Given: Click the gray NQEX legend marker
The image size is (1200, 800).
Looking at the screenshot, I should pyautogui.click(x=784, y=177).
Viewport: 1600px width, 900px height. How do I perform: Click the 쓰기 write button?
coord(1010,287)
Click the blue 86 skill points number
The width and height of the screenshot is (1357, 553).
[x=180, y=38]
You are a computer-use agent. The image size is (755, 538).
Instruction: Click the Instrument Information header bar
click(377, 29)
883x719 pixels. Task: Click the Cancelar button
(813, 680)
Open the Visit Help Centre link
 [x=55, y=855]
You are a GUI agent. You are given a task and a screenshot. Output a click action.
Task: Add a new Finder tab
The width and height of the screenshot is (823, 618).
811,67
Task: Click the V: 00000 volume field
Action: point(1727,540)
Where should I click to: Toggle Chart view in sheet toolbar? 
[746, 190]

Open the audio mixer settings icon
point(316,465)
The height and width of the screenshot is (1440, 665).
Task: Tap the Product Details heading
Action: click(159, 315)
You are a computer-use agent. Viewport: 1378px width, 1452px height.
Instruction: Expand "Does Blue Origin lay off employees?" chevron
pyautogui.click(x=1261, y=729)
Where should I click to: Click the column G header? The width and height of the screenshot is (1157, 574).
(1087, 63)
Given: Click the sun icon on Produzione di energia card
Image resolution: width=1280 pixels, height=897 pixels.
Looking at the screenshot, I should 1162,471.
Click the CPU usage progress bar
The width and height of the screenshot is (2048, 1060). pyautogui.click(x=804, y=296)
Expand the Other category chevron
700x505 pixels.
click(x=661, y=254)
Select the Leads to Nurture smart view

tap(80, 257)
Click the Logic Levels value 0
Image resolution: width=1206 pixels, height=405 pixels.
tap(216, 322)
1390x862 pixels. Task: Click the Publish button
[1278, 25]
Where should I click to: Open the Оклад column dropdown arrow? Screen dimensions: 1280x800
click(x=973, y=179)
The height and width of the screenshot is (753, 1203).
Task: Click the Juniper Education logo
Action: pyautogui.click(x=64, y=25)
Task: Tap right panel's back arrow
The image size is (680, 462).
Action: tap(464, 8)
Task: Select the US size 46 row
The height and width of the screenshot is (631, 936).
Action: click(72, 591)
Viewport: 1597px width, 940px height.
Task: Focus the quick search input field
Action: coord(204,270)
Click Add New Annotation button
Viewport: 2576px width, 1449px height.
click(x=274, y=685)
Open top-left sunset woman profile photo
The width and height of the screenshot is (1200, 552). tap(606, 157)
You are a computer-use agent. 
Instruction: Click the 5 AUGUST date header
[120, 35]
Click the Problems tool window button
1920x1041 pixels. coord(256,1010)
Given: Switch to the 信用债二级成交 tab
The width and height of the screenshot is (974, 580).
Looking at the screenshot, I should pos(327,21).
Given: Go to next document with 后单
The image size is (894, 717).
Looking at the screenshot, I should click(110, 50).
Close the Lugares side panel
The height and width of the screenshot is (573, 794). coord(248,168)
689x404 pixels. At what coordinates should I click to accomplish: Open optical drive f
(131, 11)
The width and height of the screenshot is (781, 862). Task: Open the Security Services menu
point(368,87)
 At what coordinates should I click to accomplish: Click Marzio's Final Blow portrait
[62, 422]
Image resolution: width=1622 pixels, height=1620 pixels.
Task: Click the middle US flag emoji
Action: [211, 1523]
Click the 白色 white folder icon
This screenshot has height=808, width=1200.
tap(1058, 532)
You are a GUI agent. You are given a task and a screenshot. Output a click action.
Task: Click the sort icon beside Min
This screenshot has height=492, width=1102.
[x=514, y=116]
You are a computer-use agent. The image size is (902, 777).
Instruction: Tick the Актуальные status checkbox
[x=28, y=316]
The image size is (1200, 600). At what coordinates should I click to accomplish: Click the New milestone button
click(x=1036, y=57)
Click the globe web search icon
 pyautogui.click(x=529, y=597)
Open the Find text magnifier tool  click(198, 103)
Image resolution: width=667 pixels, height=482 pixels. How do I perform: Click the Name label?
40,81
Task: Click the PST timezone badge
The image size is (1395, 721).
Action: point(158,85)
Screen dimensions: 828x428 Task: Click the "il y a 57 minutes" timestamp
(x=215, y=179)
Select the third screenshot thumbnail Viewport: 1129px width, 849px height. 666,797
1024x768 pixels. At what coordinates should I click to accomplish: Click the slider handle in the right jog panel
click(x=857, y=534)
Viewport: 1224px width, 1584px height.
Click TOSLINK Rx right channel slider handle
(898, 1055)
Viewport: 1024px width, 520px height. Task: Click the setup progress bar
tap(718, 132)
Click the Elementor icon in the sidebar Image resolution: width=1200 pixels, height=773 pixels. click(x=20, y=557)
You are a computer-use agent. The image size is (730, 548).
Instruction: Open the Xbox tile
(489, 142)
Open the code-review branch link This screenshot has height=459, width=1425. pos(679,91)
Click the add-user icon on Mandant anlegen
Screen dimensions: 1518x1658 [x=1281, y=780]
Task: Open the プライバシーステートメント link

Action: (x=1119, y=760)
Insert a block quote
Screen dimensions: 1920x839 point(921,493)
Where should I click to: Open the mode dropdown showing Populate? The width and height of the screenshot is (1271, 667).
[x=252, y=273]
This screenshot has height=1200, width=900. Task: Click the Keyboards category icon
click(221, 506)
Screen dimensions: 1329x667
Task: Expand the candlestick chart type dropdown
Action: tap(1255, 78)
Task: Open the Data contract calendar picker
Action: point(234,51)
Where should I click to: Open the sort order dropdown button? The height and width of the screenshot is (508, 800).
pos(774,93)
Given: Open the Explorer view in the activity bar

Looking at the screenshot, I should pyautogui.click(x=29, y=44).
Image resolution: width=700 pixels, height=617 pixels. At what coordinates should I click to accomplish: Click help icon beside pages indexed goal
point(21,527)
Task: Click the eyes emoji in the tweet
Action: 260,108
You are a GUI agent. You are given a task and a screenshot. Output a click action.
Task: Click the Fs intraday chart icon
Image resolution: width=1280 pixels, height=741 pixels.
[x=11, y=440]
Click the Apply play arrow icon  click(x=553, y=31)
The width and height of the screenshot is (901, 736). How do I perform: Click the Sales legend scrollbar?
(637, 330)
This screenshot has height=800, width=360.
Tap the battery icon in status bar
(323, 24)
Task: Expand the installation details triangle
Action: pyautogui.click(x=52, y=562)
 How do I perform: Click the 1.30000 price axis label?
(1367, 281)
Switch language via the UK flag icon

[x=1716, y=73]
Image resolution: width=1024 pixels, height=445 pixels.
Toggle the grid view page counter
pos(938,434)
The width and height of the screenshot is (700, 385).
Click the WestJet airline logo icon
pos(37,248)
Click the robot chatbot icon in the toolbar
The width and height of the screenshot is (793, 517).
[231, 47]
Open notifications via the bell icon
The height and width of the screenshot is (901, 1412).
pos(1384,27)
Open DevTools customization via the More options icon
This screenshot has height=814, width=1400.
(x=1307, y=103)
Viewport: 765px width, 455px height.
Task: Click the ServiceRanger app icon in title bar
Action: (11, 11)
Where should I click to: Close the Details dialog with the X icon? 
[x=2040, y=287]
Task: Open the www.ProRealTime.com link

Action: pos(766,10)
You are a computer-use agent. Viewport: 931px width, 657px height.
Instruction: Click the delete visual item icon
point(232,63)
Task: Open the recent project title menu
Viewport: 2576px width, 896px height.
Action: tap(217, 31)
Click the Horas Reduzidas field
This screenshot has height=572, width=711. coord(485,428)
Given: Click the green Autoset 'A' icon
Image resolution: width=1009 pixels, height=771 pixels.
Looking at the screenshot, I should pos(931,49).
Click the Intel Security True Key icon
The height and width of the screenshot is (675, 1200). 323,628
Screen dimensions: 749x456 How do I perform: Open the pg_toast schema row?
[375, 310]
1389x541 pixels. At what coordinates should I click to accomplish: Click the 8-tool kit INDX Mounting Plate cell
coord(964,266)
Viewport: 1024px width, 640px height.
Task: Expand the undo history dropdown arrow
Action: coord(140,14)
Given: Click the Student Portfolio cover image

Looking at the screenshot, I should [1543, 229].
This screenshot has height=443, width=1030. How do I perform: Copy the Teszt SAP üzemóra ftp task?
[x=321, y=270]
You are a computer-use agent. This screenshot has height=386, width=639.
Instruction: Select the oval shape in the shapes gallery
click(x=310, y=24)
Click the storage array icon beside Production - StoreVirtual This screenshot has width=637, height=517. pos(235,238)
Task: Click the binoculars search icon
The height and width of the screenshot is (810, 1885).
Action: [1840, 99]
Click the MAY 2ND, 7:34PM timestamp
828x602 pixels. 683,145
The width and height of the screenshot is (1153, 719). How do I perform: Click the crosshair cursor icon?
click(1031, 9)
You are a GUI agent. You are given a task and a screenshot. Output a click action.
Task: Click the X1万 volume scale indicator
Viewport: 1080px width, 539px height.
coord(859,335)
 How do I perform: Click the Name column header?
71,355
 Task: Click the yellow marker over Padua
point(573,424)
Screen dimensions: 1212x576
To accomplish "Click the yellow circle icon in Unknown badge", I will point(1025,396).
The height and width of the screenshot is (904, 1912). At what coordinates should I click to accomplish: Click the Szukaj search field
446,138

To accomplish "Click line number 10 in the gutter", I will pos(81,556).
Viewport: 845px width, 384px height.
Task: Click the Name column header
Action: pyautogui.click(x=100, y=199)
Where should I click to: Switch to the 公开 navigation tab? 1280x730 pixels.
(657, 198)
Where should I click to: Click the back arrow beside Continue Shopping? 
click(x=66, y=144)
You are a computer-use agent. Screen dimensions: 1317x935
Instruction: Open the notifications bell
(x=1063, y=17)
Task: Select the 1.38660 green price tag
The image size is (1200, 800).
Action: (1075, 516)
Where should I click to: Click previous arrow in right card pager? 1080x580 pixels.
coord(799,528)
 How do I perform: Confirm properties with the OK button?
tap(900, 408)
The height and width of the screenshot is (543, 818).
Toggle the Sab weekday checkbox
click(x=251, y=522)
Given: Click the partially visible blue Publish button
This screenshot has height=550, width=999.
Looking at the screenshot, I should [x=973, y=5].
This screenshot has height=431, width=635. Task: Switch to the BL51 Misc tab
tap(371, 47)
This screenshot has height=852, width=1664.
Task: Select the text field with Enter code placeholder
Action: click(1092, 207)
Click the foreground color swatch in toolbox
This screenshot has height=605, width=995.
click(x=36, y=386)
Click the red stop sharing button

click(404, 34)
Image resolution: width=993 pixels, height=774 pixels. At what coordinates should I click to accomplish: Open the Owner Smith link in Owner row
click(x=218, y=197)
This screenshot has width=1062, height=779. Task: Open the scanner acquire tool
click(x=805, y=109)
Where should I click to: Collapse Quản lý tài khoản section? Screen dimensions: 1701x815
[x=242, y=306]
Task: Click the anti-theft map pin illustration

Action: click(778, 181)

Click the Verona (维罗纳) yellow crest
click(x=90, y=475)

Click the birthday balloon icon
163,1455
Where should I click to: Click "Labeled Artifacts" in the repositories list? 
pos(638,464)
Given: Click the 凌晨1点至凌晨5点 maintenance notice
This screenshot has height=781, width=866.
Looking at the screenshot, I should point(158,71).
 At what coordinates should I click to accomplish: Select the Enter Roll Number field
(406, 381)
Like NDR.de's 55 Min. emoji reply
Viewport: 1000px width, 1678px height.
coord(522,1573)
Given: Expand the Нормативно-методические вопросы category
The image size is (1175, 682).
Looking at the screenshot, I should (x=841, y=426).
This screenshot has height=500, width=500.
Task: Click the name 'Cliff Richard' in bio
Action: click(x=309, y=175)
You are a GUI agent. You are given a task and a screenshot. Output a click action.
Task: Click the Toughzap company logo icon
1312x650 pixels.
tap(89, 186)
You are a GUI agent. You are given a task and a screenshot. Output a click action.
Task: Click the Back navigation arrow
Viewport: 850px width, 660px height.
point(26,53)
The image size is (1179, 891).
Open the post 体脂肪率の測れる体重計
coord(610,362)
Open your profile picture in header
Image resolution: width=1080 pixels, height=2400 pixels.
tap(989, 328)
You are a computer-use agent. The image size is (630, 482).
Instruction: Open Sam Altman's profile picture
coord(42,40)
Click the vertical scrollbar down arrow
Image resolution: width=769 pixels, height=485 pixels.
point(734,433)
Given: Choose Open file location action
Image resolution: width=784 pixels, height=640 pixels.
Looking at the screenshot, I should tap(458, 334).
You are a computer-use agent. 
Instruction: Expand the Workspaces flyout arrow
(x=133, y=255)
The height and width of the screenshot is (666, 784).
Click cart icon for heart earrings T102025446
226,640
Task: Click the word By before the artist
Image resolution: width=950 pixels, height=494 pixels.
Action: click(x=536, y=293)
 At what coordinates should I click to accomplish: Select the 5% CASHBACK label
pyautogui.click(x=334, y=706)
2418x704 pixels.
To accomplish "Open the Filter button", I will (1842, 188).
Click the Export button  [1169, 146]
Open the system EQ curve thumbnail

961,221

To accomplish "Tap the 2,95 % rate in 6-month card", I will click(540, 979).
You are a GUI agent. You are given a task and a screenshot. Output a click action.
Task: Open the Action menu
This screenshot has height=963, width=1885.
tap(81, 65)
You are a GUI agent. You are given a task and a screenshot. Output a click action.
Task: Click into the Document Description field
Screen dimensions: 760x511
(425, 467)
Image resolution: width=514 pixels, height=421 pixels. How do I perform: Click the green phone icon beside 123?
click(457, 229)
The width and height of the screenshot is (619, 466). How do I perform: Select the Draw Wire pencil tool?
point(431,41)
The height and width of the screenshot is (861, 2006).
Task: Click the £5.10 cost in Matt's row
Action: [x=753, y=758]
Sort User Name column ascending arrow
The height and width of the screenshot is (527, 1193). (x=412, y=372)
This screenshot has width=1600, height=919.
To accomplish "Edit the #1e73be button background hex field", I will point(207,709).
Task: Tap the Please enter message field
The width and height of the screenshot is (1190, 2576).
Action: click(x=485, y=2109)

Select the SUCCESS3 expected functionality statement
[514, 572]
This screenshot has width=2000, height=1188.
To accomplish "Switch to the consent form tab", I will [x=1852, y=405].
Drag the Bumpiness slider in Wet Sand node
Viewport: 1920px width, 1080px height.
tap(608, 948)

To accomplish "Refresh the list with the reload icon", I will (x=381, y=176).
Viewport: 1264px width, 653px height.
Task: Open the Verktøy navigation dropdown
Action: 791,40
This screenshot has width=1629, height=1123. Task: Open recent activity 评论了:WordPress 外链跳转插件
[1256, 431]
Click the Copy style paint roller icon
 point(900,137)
• • •
WORK TASK: Go through the records and gather the lines that hold "badge".

RESULT OF THE EXERCISE:
Task: Click the PST timezone badge
To accomplish "Click the yellow circle icon in Unknown badge", I will point(1025,396).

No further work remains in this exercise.